*** Opening of Exercise inputs ***
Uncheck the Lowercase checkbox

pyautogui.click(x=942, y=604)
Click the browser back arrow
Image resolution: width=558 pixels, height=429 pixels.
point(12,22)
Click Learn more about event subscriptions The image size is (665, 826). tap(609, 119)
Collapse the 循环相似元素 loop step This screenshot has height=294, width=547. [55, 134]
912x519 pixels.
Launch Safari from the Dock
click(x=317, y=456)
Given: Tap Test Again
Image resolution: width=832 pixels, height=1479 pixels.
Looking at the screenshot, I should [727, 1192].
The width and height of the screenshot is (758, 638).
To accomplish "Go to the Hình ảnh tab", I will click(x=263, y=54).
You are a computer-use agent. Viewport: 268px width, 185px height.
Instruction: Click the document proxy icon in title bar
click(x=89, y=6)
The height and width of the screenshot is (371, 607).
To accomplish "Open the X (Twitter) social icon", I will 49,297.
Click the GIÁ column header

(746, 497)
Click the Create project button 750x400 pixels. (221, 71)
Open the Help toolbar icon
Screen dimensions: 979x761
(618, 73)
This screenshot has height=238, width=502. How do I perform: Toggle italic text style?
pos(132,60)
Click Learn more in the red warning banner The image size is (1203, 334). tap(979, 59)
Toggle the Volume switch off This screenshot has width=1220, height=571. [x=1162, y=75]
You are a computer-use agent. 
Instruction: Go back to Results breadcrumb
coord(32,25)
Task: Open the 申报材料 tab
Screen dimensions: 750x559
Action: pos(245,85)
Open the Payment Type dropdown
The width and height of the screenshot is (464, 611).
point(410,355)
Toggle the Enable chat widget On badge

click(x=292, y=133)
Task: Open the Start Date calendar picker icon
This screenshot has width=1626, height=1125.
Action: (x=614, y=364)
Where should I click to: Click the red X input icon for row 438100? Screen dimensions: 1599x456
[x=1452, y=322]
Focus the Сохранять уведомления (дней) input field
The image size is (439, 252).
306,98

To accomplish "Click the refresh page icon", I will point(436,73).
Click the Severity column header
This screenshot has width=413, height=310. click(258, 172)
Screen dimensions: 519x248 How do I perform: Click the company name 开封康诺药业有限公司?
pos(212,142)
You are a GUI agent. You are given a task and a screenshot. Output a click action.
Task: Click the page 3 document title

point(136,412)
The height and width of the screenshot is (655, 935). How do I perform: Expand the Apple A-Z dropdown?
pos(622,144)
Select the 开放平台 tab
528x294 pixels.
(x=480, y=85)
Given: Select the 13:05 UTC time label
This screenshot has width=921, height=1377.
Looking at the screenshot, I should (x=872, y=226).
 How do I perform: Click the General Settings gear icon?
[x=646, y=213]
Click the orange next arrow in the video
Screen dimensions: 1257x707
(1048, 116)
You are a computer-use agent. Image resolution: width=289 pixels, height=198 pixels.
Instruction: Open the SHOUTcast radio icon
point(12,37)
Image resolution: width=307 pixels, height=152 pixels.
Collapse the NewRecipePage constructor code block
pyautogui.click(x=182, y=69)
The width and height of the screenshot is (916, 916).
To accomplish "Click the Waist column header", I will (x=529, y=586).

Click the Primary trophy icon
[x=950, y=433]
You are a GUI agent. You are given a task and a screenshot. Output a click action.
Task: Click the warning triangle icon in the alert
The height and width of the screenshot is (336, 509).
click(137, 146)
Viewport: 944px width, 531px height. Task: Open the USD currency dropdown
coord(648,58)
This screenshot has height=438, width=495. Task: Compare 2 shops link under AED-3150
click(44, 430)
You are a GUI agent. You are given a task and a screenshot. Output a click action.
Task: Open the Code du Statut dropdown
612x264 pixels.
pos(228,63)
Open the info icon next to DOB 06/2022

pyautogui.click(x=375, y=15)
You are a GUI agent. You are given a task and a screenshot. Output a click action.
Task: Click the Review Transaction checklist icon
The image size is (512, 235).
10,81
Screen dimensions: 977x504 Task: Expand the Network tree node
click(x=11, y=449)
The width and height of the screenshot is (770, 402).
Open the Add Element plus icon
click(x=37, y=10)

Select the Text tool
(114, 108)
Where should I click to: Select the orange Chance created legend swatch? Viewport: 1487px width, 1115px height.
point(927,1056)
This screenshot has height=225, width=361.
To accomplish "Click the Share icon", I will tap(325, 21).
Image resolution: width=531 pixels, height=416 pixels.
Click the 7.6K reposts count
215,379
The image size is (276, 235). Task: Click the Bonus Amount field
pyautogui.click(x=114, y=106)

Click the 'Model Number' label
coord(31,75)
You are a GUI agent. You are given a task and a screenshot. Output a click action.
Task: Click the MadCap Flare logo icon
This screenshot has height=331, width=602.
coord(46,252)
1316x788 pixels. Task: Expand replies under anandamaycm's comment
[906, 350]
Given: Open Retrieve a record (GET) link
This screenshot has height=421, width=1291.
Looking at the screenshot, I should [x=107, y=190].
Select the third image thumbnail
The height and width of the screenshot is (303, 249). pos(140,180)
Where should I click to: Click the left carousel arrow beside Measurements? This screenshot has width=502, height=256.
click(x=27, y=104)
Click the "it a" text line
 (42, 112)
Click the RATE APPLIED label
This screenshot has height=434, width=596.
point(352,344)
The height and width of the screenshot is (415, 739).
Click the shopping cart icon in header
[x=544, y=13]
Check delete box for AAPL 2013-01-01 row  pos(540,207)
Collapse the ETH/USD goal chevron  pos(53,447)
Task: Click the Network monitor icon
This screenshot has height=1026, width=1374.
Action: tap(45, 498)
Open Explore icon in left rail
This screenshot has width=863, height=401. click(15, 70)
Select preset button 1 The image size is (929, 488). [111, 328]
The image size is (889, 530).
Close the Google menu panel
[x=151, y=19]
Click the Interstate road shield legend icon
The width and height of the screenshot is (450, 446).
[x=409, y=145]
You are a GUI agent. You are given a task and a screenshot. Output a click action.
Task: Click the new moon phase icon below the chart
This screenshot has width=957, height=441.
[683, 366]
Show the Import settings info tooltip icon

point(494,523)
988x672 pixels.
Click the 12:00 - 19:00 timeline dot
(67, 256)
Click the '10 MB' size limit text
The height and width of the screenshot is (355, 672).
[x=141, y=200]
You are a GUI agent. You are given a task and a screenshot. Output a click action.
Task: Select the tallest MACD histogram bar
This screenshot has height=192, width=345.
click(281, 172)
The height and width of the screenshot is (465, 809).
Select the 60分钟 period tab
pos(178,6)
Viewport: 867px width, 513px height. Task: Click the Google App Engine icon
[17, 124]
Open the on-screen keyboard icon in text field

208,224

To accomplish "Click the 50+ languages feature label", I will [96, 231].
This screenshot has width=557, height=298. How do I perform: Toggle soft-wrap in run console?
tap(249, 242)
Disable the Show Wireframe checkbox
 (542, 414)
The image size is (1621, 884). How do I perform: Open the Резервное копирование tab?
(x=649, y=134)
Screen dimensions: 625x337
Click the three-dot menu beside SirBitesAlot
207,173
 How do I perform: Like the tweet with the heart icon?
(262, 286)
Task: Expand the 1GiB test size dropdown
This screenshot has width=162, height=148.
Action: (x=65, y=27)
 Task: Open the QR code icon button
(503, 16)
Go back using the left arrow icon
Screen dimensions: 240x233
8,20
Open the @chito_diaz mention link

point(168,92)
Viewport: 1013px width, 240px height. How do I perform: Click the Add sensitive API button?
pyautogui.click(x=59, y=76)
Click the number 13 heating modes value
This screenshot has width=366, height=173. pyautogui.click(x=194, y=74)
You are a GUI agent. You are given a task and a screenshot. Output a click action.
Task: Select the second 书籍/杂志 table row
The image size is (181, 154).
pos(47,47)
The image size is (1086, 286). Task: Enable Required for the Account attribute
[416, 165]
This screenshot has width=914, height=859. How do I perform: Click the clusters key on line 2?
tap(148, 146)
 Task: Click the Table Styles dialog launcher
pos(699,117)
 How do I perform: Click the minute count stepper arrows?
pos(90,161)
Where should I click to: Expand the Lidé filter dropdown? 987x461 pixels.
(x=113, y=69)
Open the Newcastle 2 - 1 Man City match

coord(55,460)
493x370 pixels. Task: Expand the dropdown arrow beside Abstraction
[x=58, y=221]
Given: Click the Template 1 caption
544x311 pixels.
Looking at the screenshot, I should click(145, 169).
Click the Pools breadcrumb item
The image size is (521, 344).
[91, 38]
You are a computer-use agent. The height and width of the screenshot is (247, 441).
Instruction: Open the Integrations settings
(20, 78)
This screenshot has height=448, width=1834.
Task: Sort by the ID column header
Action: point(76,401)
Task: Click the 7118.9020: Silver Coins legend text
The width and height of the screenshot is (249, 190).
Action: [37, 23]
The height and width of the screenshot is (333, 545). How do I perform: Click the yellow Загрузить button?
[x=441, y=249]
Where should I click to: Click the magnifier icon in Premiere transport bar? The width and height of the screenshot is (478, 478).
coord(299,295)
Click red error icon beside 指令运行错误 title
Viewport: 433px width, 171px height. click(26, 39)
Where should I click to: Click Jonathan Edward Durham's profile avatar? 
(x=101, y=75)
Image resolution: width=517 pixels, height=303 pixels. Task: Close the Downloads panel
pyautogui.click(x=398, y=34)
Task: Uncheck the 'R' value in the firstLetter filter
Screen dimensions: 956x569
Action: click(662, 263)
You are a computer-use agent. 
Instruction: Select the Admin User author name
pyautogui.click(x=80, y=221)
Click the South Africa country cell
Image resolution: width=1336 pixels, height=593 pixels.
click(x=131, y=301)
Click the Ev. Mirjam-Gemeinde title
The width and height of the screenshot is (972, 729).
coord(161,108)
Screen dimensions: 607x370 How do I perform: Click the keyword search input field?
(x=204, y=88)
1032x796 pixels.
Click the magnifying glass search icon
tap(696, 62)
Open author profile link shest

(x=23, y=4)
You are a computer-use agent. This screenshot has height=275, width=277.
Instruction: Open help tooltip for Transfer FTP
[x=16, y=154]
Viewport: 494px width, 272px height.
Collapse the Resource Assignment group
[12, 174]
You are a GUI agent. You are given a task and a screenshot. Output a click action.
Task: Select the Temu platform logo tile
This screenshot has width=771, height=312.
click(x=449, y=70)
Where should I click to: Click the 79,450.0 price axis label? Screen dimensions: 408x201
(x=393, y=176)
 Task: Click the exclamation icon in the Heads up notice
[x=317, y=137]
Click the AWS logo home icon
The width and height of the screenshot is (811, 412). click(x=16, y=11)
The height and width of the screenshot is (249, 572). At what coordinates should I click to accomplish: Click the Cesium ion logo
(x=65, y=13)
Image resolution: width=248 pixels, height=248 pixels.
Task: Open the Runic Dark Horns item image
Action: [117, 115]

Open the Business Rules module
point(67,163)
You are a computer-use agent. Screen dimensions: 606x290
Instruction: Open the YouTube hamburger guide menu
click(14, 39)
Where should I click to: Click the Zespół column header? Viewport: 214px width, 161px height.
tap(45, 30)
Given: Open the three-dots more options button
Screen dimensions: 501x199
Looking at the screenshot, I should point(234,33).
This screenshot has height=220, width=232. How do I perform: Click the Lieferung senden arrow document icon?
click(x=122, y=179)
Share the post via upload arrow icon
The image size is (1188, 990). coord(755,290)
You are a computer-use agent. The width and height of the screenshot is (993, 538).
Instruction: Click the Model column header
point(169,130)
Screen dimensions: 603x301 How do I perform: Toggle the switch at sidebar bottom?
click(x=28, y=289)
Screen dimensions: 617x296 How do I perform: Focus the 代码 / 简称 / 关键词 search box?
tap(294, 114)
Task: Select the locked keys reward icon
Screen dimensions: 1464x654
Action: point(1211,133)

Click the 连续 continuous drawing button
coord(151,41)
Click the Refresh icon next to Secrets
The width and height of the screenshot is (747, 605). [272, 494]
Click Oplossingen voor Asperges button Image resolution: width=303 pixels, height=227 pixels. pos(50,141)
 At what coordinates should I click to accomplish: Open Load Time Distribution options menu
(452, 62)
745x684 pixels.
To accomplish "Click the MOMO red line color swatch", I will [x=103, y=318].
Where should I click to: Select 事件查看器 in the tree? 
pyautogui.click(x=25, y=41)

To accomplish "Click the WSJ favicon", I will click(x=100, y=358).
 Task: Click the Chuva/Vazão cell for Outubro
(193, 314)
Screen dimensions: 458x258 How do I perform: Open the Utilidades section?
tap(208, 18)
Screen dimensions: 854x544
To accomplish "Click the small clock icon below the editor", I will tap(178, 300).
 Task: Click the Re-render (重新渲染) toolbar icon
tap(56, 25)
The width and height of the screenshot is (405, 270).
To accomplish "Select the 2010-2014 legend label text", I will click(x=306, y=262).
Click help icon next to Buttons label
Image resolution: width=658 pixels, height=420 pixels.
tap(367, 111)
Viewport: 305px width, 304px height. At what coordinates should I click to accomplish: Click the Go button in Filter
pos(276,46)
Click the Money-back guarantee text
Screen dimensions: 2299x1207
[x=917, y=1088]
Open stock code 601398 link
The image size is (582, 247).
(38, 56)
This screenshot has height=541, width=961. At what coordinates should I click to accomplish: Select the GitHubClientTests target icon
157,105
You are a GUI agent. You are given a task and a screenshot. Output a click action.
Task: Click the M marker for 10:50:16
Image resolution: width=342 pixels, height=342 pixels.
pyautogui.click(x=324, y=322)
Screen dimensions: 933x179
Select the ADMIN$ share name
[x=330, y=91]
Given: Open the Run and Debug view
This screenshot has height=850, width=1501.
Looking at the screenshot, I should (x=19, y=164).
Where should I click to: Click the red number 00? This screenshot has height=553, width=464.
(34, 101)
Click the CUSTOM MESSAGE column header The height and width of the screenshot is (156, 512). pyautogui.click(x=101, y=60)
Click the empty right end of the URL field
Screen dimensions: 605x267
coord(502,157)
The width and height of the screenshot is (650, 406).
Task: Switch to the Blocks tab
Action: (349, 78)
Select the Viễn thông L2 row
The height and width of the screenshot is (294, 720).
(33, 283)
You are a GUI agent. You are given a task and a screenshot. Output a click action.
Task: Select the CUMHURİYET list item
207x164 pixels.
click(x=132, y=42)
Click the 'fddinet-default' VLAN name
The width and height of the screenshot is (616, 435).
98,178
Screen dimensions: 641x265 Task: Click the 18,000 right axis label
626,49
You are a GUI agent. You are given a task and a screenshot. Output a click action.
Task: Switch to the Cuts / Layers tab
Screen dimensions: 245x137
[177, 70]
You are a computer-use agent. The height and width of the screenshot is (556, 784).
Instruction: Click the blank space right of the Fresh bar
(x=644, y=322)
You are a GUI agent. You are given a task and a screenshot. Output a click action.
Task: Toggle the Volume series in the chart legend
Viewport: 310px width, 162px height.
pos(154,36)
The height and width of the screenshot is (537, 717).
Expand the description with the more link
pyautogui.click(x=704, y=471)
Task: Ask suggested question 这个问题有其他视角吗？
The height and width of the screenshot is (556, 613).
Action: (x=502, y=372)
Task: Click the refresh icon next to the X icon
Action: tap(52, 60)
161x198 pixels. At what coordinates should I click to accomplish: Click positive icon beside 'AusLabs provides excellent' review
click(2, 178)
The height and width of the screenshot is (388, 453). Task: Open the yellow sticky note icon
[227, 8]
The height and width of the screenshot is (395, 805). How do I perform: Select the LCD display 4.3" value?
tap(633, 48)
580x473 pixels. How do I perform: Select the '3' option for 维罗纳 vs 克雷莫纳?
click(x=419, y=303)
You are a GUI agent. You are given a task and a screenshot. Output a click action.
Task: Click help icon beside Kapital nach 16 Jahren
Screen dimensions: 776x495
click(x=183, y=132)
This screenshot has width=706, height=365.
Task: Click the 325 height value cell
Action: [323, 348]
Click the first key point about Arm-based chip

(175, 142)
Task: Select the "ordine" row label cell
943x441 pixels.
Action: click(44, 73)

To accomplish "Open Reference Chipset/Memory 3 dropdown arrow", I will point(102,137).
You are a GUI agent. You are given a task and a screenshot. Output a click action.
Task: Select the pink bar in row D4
*** Close of Exercise inputs ***
# Directions for this task:
Look through the data and gather every line with the string "Learn" in it.

# Output for this exercise:
Click Learn more about event subscriptions The image size is (665, 826). tap(609, 119)
Click Learn more in the red warning banner The image size is (1203, 334). tap(979, 59)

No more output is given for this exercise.